ST. LOUIS — For the people in this room, today is all about tomorrow.

A handful of students are spending the day at Riot Games, a hugely successful video-game company in St. Louis.

The students get this opportunity as part of a program called Dream Big.

"It allows people who are different to get a feel for what they want to be in life," 17-year-old Jimmy Fiudo said.

Dream Big is put on by the Starkloff Disability Institute for college and career-bound high school students.

The Institute was started by the late Max Starkloff and his wife Colleen after growing frustrated with a lack of access for people with disabilities.

"80 percent of people with disabilities of working age are not in the workforce," said Colleen Starkloff of the Institute.

But what if instead of disability, the focus became possibility?

"What if you dreamed big and you found that you could be a financial planner, you could be a lawyer, you could be in communications, you could be a TV anchor?" asked Starkloff.

If the students are looking for a role model, they need look no further than the program coordinator Sarah Schwegel.

You may remember Sarah as the National Goodwill Ambassador for the Muscular Dystrophy Association.

We've been following her journey ever since she was diagnosed with Spinal Muscular Atrophy

"I think there was a point in my life when I looked at my mom and I said, I'm not really disabled.

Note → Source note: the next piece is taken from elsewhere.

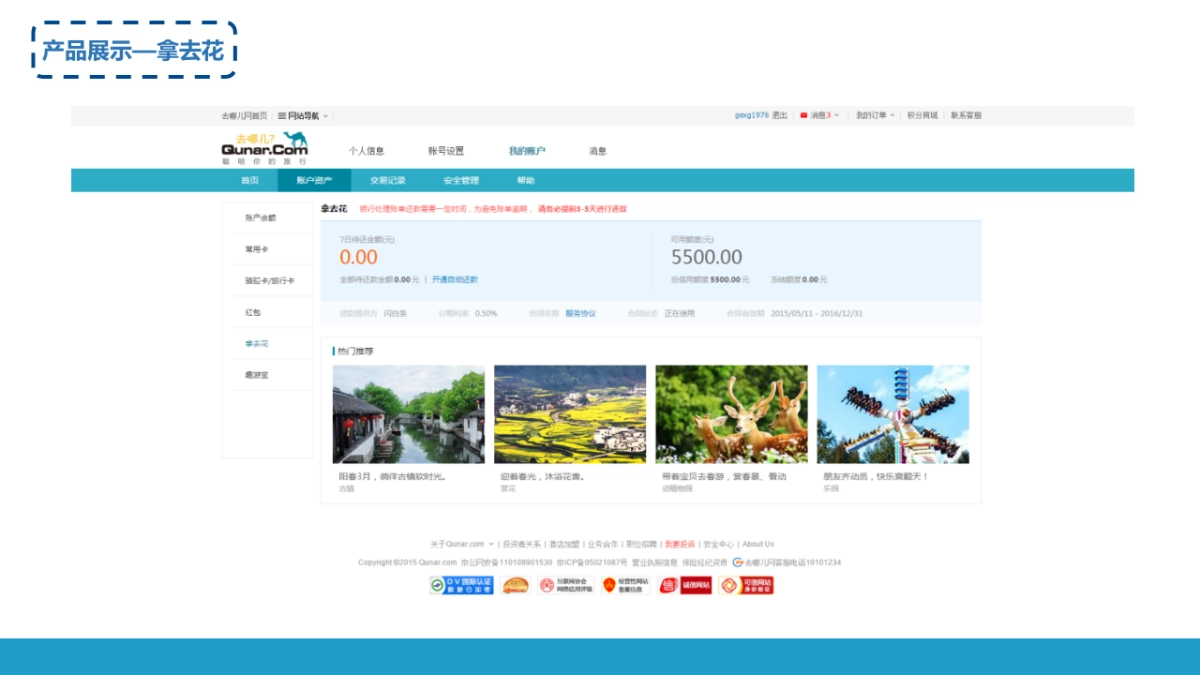The width and height of the screenshot is (1200, 675).
Task: Select the 安全管理 tab
Action: pos(460,180)
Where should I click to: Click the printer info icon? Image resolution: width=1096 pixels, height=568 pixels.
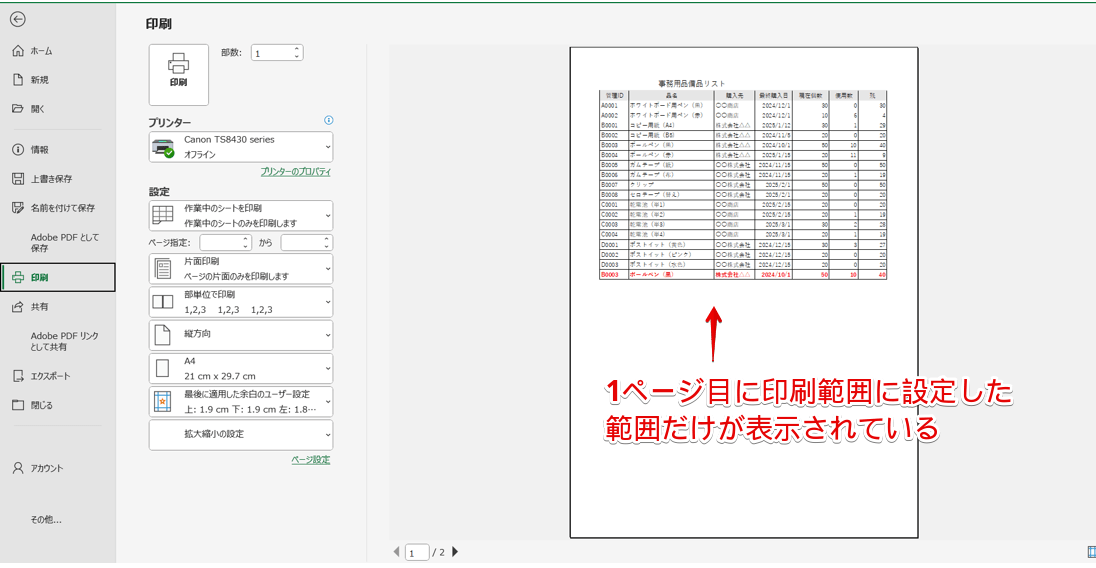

I just use a wheelchair," she said.

Now 24, she recently got her Masters in Public Administration at St. Louis University.

And she said there is a big fallacy when it comes to people with disabilities.

"I think that we can't work. You know that is just not accurate," she said.

So all week, the students got a backstage pass to work environments like Express Scripts and Bi-State Development.

"I think this program really helps students to be able to have more of an open mind and to be able to explore," said Annie Donnell who is a college junior and blind.

Disabled doesn't mean less-abled.

"It brings me so much joy to help other students become successful and have a future," Schwegel said.

The goal for these students is the same as any student. To live productive, independent lives.

"It was Max's dream and it's mine too," an emotional Starkloff said.

Dream Big. A summer program opening minds and doors.